In VP9, quant offsets are mapped to one of eight segments which allow a balanced spatial quality throughout the picture. The AQ mapping is depicted in the above figure, where the segment values are mapped to a luma heat map. As explained above, flatter areas like the sky and the truck (shown in a lighter shade) are given more bits with a negative quant offset, avoiding visual artifact. On the other hand, higher textured areas like the logos and the side of the building (shown in a darker shade) are given positive quant offsets.
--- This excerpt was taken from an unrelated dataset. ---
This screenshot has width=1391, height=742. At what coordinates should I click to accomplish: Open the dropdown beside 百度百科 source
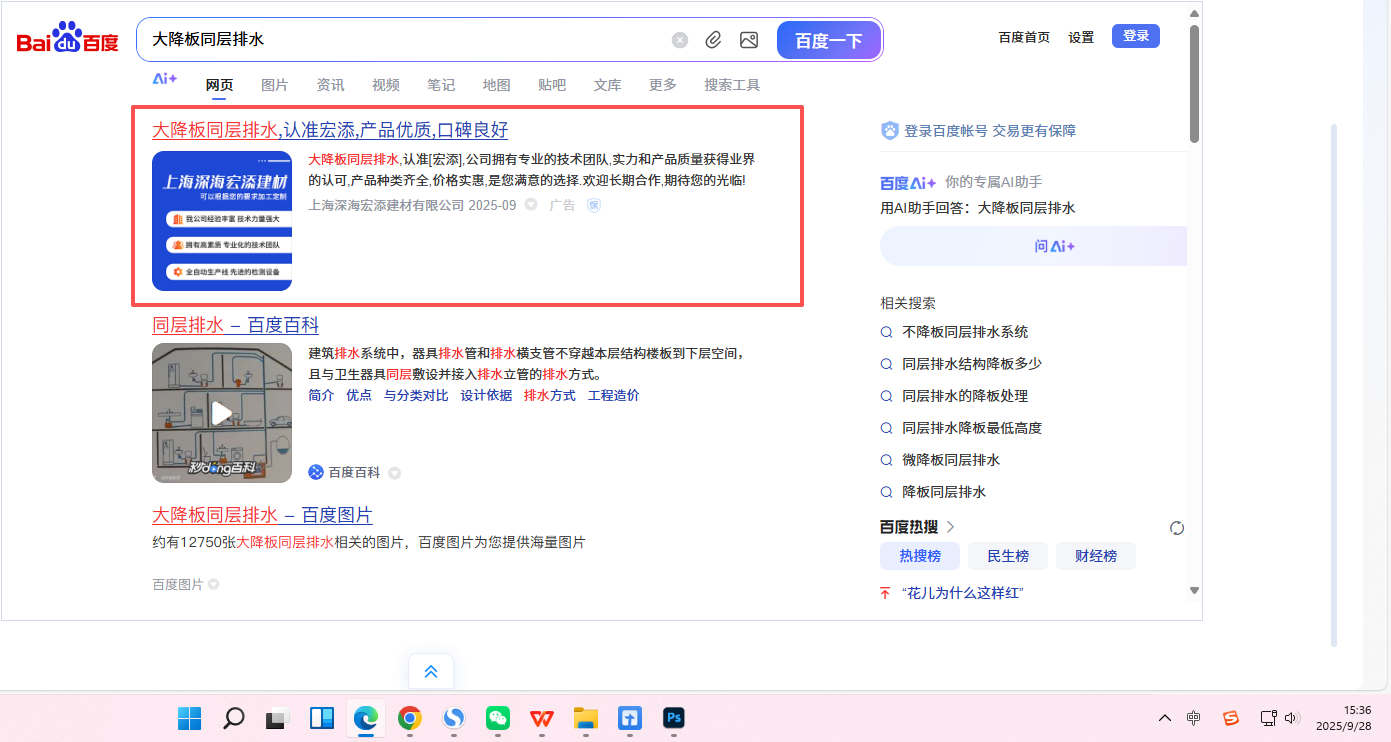(395, 473)
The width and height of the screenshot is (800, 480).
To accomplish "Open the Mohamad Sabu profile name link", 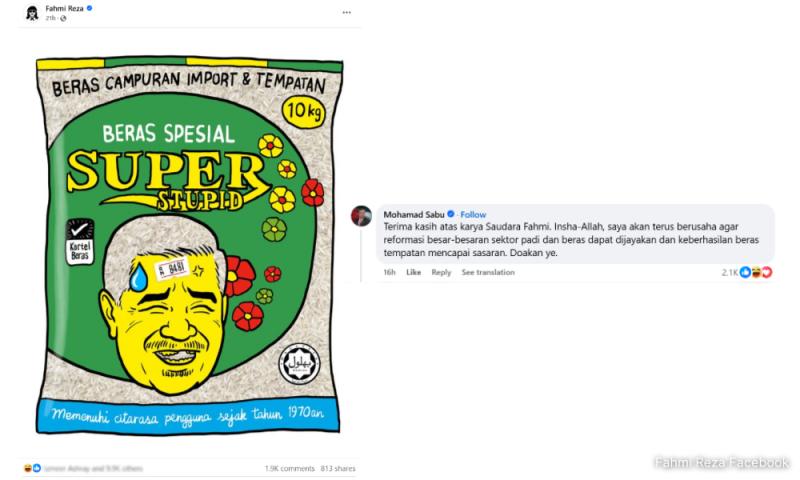I will coord(414,214).
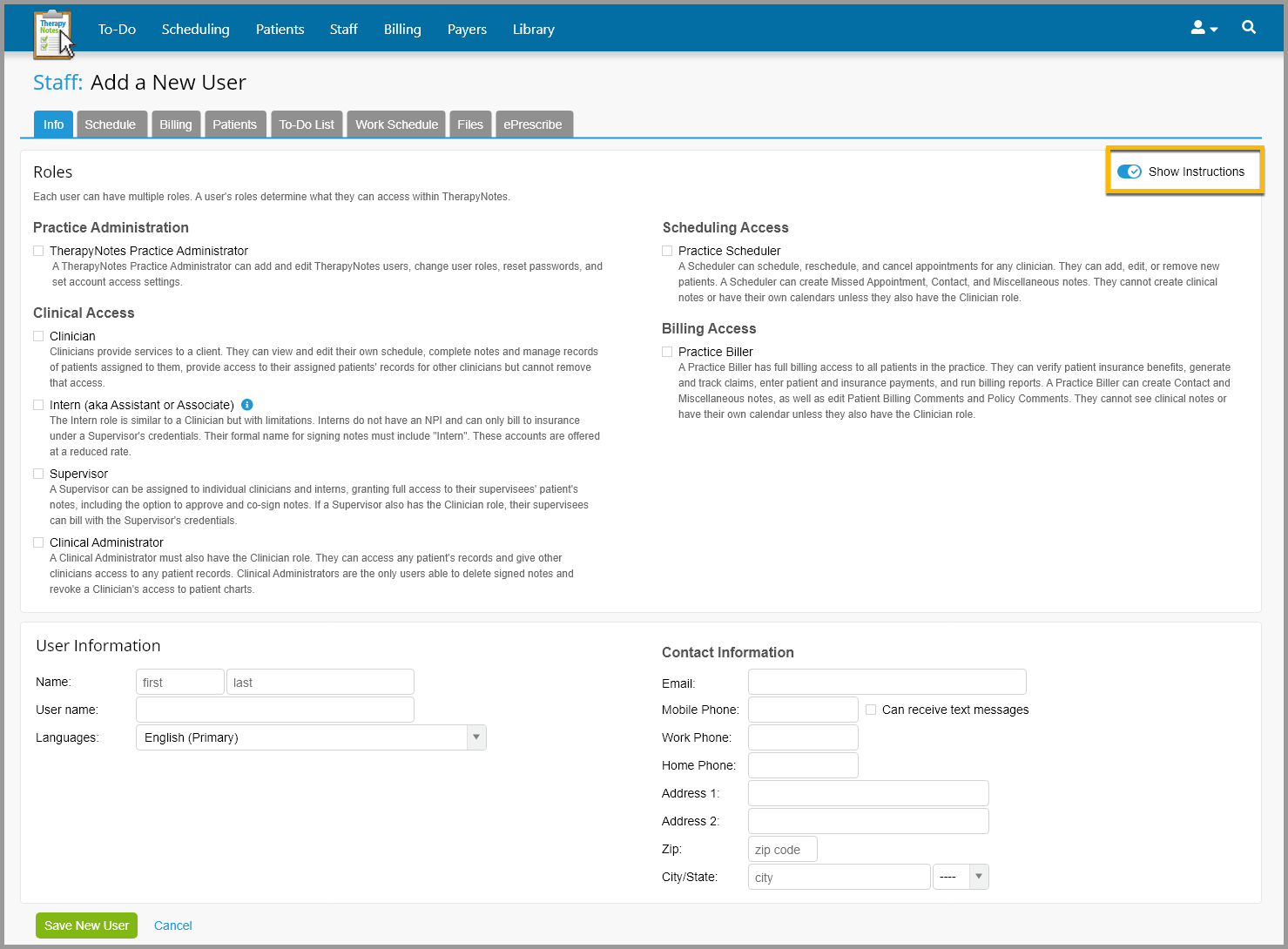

Aside from the block-level adaptive quantization within a frame, bit allocation across multiple frames are even more critical for achieving decent compression performance. The goal of a rate control algorithm is to avoid violating the Video Buffer Verifier (VBV) model and to maximize the overall quality of a video sequence by allocating the proper amount of bits to different video frames (e.g., reference/non-reference frames, frames at scene changes). In other words, VBV is the mathematical model that defines how the bitrate of a video sequence can be regarded as constant.
The NGCodec VP9 encoder’s robust rate control system uses Machine-Learning techniques to realize more consistent video quality than x264, especially after scene changes, the most challenging situation for rate control. The algorithm has been validated on a wide range of content and encoding parameters and is particularly optimized for gaming content.
The two figures above show the NGCodec VP9 encoder’s and x264’s average frame quantization parameter (QP) and their corresponding VBV buffer level, during a scene change situation in the video sequence of Witchers 3. Note that the VP9 quantizer levels are mapped to the equivalent H.264 QP values in the first diagram above. We can see that around frame 35, the x264’s rate control unnecessarily panics which pushes its QP 51 leading to very poor visual quality (see the left side of the figure below). On the other hand, the NGCodec VP9 encoder’s rate control chooses to keep the QP stable and avoid the VBV buffer level hitting 0% (i.e., buffer underflow).